# H.04 | Linear Regression

We'll revisit our penguin friends for H.04. Over the course of this homework assignment, you will be asked to train a regression model to predict the `body_mass_g` of a penguin using their `bill_length_mm`, `bill_depth_mm`, and `flipper_length_mm` as features.

In [2]:
%load_ext autoreload
%autoreload 2

import pandas as pd
import numpy as np
import plotly.express as px

# Read in data.
df = pd.read_csv("https://storage.googleapis.com/mbai-data/body_weight_regression.csv")
df.head()

The autoreload extension is already loaded. To reload it, use:
  %reload_ext autoreload


Unnamed: 0,bill_length_mm,bill_depth_mm,flipper_length_mm,body_mass_g
0,39.1,18.7,181.0,3750.0
1,39.5,17.4,186.0,3800.0
2,40.3,18.0,195.0,3250.0
3,36.7,19.3,193.0,3450.0
4,39.3,20.6,190.0,3650.0


## Create $X$ and $y$

Recall that in supervised learning, we have a dataset consisting of both input features and output labels.
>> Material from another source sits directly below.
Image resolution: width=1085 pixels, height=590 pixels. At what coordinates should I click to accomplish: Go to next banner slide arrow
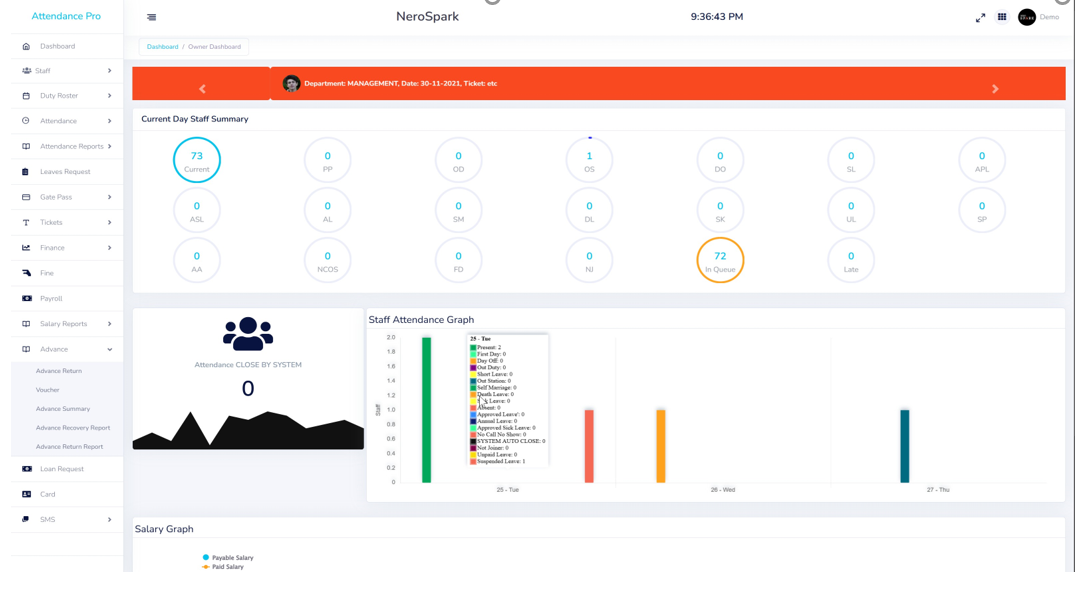coord(995,89)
The goal is to learn a model that can predict the target labels (y) from the input features (X).

By convention, we can place our target variable in the "rightmost" column of our dataset. Below, we create an X matrix that contains both the training data (X) and labels (y).

In [26]:
# Create a feature matrix X. The feature at column -1 is our target (body_mass_g).
X = df.values

# Print X Shape (214, 4) -- 3 features and 1 target.
print("Shape: ", X.shape)

# Print (X)
print("X (First 3 columns) & y (last column, body_mass_g): \n", X[:5])

Shape:  (214, 4)
X (First 3 columns) & y (last column, body_mass_g): 
 [[  39.1   18.7  181.  3750. ]
 [  39.5   17.4  186.  3800. ]
 [  40.3   18.   195.  3250. ]
 [  36.7   19.3  193.  3450. ]
 [  39.3   20.6  190.  3650. ]]


## Split the Data

Now let's split our data into a training set and a testing set. We will not use a validation set in this homework assignment, because we don't need to tune any hyperparameters. We will use the training set to train our models and the testing set to evaluate our models.

Please write a function `split_data` using the instructions in regression.py.

In [27]:
from regression import split_data

train, test = split_data(X, shuffle = False)

In [28]:
print("Train shape (171 training samples, 3 features + 1 target): ", train.shape)
print("Test shape (43 testing samples, 3 features + 1 target): ", test.shape)

Train shape (171 training samples, 3 features + 1 target):  (171, 4)
Test shape (43 testing samples, 3 features + 1 target):  (43, 4)


## Standardize x_train and x_test.

Please implement standard scaling to standardize the feature dataframe. Recall that standard scaling is defined as:

$$ x_{\text{standardized}} = \frac{x - \mu}{\sigma} $$

where $\mu$ is the mean of the feature and $\sigma$ is the standard deviation of the feature. Please write a function `standardize_train_and_test_data` that takes in training and testing data and returns the standardized training and testing data. You can use the `StandardScaler` class from Scikit-Learn to accomplish this. 

The `fit_transform` method will fit the scaler to the training data and transform it, while the `transform` method will transform the testing data using the same scaler.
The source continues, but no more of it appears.